Another English teacher here asked me recently, "What do you do about corporal punishment in schools?" I'll admit, my feelings on it are mixed.
On the one hand, I don't think corporal punishment is an effective discipline in school. The reason for this is that discipline of this kind will never happen in the real world except under extraordinary circumstances, e.g. torture, and if you find yourself in those circumstances, no amount of "reasonable" force in school is going to prepare you for them. In fact, in some cases I've observed, what happens here is abuse. There is no qualification I can give for that. Look the word up in the dictionary if you want to know what I mean.
On the other hand, we've taken our loathing of corporal punishment to an entirely different extreme in America. When I worked as a camp counselor, I was told to be wary of touching the children or giving them hugs for fear of calling a law suit down on the camp from an over protective parent. In Korea, on the other hand, I can pat my kids on the back, playfully punch them in the shoulder, and, on the rare occasion, even give a hug without fear of reproach. When I volunteered as a Vacation Bible School instructor last summer in the United States, having grown accustomed to the more congenial attitude in Korea, I gave one of my students a light bump on the chest both to get his attention and to say, lightly chiding, "Hey, pay attention up front!" Both the kid and I were a bit shocked at this--I, when I realized too late the cultural boundary I had crossed--and I resolved to keep my actions in check from then on.
So, in Korea, should I follow Captain Picard's dictates or Commander Chicote's?
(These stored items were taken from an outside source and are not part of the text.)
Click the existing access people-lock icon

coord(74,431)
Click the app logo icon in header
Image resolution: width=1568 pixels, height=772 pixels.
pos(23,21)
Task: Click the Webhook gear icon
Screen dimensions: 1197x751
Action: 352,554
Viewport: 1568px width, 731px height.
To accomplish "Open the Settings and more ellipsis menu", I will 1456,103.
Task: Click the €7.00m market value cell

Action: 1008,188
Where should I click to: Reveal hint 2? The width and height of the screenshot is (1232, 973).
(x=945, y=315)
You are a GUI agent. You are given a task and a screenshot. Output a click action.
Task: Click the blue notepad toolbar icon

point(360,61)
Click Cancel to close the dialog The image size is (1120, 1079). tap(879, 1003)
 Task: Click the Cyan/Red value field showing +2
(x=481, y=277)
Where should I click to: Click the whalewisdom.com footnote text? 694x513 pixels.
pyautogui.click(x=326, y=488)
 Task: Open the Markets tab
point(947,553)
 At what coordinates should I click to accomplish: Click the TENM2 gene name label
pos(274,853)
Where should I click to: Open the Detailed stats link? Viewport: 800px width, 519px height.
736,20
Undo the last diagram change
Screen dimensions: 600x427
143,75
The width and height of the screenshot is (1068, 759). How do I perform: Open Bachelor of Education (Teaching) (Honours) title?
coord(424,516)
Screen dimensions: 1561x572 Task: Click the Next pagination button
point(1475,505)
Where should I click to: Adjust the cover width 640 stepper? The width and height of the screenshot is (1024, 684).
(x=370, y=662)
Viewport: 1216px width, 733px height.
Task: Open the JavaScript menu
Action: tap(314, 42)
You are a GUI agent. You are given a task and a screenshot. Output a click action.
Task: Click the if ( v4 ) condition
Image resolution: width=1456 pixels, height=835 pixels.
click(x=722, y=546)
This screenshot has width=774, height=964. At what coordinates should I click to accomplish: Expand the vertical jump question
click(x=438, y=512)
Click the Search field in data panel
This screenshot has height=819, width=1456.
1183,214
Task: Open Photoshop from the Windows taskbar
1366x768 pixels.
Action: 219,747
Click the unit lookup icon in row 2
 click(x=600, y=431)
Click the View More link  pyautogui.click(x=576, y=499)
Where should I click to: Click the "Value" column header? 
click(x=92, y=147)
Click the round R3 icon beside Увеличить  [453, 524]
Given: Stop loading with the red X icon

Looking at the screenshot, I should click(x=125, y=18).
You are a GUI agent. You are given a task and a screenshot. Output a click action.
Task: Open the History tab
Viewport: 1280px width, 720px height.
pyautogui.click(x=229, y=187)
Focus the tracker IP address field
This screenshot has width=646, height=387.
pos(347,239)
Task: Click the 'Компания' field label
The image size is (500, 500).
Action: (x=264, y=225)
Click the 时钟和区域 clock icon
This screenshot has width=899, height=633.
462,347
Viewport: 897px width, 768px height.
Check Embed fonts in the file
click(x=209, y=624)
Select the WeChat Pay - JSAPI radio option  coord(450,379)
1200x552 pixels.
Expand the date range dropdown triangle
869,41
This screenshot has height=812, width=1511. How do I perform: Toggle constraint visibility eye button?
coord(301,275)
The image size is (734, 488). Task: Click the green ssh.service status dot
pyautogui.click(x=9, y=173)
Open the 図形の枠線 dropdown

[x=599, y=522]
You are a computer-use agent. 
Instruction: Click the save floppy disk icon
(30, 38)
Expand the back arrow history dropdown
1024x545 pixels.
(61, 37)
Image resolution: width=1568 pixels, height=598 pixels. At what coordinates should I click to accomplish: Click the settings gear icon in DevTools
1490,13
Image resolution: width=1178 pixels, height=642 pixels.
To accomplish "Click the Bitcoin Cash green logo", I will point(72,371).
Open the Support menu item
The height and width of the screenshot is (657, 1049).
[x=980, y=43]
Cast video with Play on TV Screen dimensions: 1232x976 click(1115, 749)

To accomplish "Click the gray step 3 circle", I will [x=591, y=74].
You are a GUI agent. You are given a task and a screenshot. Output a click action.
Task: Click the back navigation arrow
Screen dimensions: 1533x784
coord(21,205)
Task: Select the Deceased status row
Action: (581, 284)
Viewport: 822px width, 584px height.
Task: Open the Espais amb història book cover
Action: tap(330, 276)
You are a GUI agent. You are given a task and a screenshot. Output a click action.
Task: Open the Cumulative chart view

Are our cultural norms as regard disciplining children relative or universal?
I don't have an answer for that. I do think that corporal punishment should be the reserve of parents, especially in the states where we all raise our children so differently.
But this here is not my culture. Here, it is not my place to make a public outcry. In the future, I will continue to be a passive observer.
However, I do know that, on that day, cultural considerations be damned, I should have stopped my sabeomnim.
*For the Trekkies who are thinking, "Wait a second! He's missing a full 22 episodes in that calculation," relax. I cannot bring myself to watch the Animated Series for whatever reason. I will, however, entertain arguments for its worth.